→ **Task item**
Set down word for word the lines that begin the entries and run through the line containing "Click the number 2 beside Greece 4K". Give nothing further.
↓
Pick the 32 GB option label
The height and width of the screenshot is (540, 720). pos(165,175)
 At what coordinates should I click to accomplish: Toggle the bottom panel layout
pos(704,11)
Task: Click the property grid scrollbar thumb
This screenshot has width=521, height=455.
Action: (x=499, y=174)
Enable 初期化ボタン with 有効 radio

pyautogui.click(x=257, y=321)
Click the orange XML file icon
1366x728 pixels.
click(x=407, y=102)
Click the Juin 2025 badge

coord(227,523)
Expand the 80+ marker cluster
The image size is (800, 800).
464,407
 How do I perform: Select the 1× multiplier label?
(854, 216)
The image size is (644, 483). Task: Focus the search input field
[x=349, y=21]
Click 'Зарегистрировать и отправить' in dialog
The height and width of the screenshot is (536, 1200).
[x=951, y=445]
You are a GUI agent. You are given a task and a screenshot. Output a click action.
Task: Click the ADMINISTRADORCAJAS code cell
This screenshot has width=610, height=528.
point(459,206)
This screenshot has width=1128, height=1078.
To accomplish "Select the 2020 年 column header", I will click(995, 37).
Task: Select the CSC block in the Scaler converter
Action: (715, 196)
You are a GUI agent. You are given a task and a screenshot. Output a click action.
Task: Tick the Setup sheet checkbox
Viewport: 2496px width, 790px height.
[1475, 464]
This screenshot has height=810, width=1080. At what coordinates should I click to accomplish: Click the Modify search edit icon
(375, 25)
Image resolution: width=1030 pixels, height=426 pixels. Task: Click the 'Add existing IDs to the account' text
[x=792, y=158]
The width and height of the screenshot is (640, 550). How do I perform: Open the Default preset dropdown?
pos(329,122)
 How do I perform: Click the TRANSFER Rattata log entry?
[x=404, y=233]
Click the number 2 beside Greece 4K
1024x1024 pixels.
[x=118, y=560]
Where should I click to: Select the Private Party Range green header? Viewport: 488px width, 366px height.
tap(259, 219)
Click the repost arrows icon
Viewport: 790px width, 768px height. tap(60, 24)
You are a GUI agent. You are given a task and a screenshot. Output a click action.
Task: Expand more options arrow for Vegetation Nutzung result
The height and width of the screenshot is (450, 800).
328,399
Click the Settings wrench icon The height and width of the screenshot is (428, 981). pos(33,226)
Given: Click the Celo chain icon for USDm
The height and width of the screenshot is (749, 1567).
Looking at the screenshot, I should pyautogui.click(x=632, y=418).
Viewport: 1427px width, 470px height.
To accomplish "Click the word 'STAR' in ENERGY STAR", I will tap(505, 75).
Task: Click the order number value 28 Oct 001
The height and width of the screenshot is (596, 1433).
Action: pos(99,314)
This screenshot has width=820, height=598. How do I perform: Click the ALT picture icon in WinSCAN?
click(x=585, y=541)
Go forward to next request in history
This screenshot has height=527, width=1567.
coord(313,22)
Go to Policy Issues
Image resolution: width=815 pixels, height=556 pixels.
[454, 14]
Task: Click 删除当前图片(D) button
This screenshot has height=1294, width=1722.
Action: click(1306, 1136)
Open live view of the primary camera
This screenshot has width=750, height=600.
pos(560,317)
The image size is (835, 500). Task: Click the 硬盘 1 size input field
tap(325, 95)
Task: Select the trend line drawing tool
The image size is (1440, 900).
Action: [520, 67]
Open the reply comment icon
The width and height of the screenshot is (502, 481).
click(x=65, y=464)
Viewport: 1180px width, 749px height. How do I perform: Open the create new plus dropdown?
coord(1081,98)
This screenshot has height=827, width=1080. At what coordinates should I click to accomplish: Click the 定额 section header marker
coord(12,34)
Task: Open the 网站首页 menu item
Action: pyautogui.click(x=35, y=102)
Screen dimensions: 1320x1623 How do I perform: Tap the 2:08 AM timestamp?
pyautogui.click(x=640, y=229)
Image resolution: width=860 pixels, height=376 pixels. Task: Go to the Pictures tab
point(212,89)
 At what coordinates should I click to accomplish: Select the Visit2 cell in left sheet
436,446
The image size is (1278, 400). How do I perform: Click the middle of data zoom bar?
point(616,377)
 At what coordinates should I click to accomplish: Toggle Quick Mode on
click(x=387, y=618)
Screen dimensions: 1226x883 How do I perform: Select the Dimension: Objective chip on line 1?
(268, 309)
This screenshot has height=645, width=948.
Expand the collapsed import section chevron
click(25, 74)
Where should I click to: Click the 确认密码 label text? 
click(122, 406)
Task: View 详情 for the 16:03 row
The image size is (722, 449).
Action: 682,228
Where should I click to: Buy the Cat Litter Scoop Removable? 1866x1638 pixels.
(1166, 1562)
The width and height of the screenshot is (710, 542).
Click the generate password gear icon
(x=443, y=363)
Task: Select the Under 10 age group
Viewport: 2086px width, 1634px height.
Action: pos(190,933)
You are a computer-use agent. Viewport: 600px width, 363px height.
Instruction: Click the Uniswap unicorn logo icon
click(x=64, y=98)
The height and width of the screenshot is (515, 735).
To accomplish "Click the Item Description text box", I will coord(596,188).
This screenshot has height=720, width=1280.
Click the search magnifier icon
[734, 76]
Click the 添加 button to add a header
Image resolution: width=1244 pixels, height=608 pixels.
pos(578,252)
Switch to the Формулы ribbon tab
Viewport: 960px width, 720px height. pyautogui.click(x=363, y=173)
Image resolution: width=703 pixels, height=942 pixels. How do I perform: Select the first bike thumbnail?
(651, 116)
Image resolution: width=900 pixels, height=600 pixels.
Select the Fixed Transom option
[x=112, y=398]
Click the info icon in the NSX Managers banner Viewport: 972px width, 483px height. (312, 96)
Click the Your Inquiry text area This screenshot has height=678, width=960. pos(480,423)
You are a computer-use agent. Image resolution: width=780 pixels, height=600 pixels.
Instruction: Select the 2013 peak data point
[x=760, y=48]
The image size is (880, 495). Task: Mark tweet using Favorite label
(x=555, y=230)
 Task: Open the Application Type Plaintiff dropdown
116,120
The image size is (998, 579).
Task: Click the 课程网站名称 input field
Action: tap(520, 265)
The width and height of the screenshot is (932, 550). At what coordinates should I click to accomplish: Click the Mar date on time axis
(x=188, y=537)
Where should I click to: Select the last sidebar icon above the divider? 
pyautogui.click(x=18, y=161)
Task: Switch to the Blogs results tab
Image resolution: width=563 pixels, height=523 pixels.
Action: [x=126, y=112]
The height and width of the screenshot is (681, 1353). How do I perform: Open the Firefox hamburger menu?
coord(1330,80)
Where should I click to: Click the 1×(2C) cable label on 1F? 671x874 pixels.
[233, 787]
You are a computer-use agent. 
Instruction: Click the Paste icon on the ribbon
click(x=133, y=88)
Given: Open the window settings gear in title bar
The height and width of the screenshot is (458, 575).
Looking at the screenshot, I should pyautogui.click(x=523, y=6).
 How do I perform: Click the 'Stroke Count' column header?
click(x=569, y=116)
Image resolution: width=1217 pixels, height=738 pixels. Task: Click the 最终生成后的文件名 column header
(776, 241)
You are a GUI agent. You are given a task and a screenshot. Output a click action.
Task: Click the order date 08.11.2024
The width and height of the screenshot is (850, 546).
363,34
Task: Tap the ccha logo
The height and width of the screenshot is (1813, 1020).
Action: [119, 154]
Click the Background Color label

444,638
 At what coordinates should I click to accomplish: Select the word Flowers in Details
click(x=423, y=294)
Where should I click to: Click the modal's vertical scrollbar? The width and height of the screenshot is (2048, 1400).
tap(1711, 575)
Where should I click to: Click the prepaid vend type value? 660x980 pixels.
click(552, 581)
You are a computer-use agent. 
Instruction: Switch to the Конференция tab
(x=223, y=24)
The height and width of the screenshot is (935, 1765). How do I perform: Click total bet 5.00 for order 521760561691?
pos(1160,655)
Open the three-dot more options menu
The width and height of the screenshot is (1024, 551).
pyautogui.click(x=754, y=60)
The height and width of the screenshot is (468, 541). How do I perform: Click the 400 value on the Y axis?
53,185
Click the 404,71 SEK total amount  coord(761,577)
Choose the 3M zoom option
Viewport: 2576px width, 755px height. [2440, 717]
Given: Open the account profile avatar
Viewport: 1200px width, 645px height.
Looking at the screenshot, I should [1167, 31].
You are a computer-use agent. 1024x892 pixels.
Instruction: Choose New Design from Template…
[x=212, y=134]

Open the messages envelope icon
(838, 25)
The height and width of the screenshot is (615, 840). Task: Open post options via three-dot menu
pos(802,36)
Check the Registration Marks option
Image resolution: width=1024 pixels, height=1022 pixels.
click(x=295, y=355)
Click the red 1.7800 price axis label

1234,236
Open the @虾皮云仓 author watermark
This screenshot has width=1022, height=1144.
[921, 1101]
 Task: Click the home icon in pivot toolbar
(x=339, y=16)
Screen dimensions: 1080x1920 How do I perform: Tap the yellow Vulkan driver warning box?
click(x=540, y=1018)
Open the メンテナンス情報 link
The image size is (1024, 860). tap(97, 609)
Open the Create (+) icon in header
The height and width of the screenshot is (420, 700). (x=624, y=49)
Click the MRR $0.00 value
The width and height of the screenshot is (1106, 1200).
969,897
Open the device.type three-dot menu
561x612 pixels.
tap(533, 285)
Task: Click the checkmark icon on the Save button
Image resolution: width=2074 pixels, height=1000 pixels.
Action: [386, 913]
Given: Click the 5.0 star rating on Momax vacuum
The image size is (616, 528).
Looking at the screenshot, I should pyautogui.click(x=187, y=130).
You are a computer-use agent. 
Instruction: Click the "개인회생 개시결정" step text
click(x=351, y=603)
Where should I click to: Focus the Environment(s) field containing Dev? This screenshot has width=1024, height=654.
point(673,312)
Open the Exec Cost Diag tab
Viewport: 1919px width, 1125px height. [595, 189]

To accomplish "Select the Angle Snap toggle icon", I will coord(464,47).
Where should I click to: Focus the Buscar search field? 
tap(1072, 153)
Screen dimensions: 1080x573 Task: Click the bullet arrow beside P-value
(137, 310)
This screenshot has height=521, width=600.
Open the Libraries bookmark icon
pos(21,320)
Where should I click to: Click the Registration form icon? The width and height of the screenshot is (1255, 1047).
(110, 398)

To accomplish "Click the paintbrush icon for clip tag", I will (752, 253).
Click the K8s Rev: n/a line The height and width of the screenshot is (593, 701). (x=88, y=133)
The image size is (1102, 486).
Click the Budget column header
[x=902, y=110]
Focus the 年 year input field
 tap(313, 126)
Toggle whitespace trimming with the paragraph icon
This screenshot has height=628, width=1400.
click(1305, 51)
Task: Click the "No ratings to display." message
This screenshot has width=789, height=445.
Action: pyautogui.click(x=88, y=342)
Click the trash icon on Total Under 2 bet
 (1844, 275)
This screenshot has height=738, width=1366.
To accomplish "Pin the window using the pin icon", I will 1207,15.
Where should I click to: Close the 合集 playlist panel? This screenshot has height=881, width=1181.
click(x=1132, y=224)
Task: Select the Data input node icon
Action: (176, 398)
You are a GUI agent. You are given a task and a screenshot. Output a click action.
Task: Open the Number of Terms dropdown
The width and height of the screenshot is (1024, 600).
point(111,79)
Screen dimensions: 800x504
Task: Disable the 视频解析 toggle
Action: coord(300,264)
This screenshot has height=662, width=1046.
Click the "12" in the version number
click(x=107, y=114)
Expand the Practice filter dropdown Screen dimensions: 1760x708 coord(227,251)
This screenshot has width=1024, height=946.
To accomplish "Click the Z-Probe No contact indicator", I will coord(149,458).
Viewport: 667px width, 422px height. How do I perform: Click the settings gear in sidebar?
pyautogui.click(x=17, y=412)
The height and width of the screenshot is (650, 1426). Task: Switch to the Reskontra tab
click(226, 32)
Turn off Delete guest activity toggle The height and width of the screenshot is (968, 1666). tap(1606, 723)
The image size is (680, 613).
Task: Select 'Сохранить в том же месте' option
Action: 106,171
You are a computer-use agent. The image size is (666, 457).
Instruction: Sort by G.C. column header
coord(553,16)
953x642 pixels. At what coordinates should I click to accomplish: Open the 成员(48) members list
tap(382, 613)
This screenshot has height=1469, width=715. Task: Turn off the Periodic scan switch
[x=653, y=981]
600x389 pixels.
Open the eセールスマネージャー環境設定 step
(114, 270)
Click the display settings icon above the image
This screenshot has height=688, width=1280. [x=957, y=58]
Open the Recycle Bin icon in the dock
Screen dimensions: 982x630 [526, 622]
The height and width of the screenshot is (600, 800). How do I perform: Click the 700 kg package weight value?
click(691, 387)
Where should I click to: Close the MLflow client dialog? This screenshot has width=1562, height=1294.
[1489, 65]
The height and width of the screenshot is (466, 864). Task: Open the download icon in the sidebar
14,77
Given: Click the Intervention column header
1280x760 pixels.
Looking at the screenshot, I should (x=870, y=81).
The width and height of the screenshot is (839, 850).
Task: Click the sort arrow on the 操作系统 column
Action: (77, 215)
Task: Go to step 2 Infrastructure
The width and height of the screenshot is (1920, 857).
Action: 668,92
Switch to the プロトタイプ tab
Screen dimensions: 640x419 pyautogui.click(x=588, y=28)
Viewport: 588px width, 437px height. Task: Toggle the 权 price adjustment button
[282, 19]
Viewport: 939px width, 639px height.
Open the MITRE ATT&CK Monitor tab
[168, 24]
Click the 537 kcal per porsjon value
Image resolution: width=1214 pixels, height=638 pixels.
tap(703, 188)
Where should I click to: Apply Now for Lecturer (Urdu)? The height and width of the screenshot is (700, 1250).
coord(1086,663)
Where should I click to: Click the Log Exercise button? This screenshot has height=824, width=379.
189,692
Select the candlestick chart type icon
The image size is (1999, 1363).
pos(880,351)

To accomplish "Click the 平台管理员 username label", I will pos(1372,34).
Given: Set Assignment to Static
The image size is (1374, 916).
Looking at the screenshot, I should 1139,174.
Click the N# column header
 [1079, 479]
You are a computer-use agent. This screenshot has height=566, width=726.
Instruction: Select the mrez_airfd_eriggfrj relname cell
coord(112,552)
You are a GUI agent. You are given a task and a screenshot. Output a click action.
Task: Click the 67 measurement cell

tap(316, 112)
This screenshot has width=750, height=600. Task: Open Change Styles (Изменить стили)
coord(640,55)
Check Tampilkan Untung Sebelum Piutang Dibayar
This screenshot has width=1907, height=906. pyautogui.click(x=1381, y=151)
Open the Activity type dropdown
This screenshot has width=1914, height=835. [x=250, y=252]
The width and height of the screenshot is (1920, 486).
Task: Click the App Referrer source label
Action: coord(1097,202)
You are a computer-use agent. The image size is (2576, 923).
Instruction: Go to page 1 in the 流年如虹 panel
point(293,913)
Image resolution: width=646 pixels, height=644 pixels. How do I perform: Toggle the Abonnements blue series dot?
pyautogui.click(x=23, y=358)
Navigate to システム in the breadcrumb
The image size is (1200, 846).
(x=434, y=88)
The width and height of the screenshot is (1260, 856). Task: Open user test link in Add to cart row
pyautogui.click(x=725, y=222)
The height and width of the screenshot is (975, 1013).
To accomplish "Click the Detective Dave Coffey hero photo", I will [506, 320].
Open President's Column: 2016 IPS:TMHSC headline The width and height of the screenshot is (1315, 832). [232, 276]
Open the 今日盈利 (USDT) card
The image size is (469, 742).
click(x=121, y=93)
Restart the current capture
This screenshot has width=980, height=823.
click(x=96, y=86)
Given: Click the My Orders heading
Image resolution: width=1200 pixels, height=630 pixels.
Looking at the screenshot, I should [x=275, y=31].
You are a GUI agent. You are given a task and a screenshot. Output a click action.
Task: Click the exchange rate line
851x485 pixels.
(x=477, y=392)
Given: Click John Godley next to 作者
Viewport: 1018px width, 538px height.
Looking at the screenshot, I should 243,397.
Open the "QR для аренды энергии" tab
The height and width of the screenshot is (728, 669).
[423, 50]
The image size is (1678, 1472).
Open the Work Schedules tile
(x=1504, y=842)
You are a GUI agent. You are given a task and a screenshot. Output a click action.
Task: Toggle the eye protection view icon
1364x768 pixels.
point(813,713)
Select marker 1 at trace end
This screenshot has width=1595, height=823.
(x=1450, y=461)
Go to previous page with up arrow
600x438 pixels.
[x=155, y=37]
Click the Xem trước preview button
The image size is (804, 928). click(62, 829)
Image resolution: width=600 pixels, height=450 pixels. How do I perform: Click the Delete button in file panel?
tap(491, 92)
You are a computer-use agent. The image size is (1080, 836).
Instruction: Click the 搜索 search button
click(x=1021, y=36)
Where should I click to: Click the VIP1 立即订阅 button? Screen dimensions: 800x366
↑
→ **Your solution**
Pick the 32 GB option label
The height and width of the screenshot is (540, 720). pos(165,175)
 At what coordinates should I click to accomplish: Toggle the bottom panel layout
pos(704,11)
Task: Click the property grid scrollbar thumb
This screenshot has width=521, height=455.
Action: (x=499, y=174)
Enable 初期化ボタン with 有効 radio

pyautogui.click(x=257, y=321)
Click the orange XML file icon
1366x728 pixels.
click(x=407, y=102)
Click the Juin 2025 badge

coord(227,523)
Expand the 80+ marker cluster
The image size is (800, 800).
464,407
 How do I perform: Select the 1× multiplier label?
(854, 216)
The image size is (644, 483). Task: Focus the search input field
[x=349, y=21]
Click 'Зарегистрировать и отправить' in dialog
The height and width of the screenshot is (536, 1200).
[x=951, y=445]
You are a GUI agent. You are given a task and a screenshot. Output a click action.
Task: Click the ADMINISTRADORCAJAS code cell
This screenshot has width=610, height=528.
point(459,206)
This screenshot has width=1128, height=1078.
To accomplish "Select the 2020 年 column header", I will click(995, 37).
Task: Select the CSC block in the Scaler converter
Action: (715, 196)
You are a GUI agent. You are given a task and a screenshot. Output a click action.
Task: Tick the Setup sheet checkbox
Viewport: 2496px width, 790px height.
[1475, 464]
This screenshot has height=810, width=1080. At what coordinates should I click to accomplish: Click the Modify search edit icon
(375, 25)
Image resolution: width=1030 pixels, height=426 pixels. Task: Click the 'Add existing IDs to the account' text
[x=792, y=158]
The width and height of the screenshot is (640, 550). How do I perform: Open the Default preset dropdown?
pos(329,122)
 How do I perform: Click the TRANSFER Rattata log entry?
[x=404, y=233]
Click the number 2 beside Greece 4K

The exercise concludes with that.